Stored items:

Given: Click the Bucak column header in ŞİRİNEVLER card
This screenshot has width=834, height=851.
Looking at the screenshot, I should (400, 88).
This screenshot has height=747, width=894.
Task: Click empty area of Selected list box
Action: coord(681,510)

Aim of the task
Your answer should consist of every record, printed exactly as given.

Answer area
Given: Click the Bucak column header in ŞİRİNEVLER card
This screenshot has width=834, height=851.
Looking at the screenshot, I should (400, 88).
This screenshot has height=747, width=894.
Task: Click empty area of Selected list box
Action: coord(681,510)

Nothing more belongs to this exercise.